27 Feb
27Feb

As a PMU artist, you will come across all sorts of eyebrow cases in your career. In the beginning, you will have new cases on virgin skin, which you will do and provide maintenance on after 1-2 years. You will also see a multitude of people come through your door or contact you to "touch up" their old faded PMU. These can be new clients or even your own returning clients. I know there are a lot of artists that will “not touch up” other artist’s work, but unless you start to tackle these cases, you will never be able to learn how to do them, and become a well-rounded artist. Imagine if your hair colorist couldn’t/wouldn’t change your already dyed hair color. Well, you would not consider her an expert colorist and be taking your business elsewhere quickly!

Because permanent makeup can oftentimes be a semi-permanent cosmetic procedure, your client will need to come back to you after about 1-2 years. Over time, the pigment will begin to fade in the skin due to the breakdown of cells, exposure to the elements and the subsequent breakdown of the pigments themselves.

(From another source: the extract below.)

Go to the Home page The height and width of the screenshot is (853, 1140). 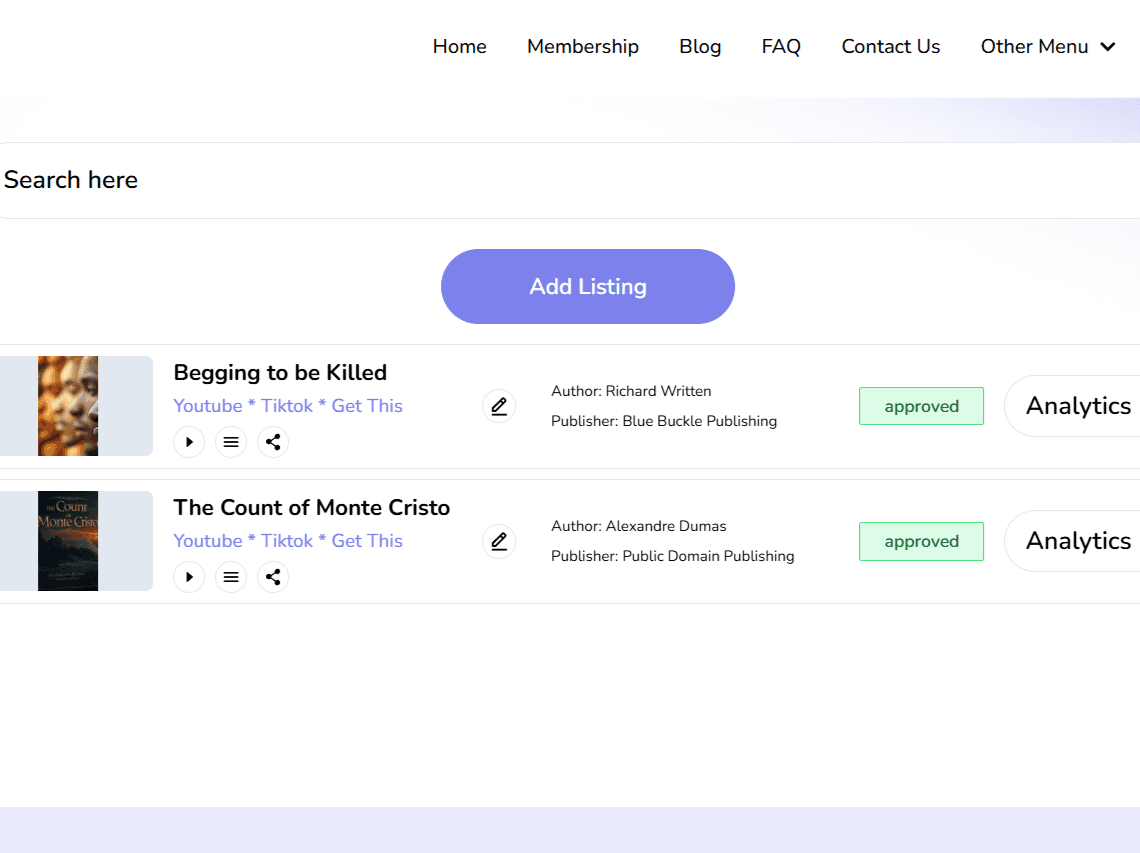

This timeline will vary based on many factors including:

  • their skin type; such as oily skin (the body metabolizes pigment faster)
  • thyroid, autoimmune, hormonal imbalance etc (pigment will fade faster)
  • the initial amount of saturation;
  • the ink brand/type used;
  • their lifestyle, such as regular sun, excessive sweating, chemical exfoliants, etc
  • how well the initial pigment retained in the skin.

These touch-up appointments serve to give your client a ‘color boost’ to freshen up both the color and design.

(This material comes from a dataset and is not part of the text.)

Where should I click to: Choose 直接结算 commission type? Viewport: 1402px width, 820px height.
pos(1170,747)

One of the most common faded colors I see is a range of faded grey eyebrows. Initially, when the pigment color went into the skin, it was a shade of brown. After 1-2 years, it faded to a grey color that can look dull and aging.

Permanent Makeup Las Vegas

Why did this happen and what can you do? 

First, you need to understand that this remaining grey is basically a light wash of one of the main colors that made up the original color, which most likely is black. Faded black = grey. Grey is a very ashy cool tone.


When it comes to a grey, ashy color, adding warmth back into the original artwork with warm colors that have warmer undertones is IMPERATIVE to bring it back to brown.Warmer undertones work to cancel out the coolness of the grey. If you don’t cancel/neutralize this cool color effectively with the right technique and color, it will never improve and come back to haunt you and your client. Know that you cannot cover-up a very saturated cool color with a straight brown target color. You may risk it healing more saturated and cooler, worse than you started off with. The fact remains that the cool undertone needs to be corrected and warmed first in order to get to neutral.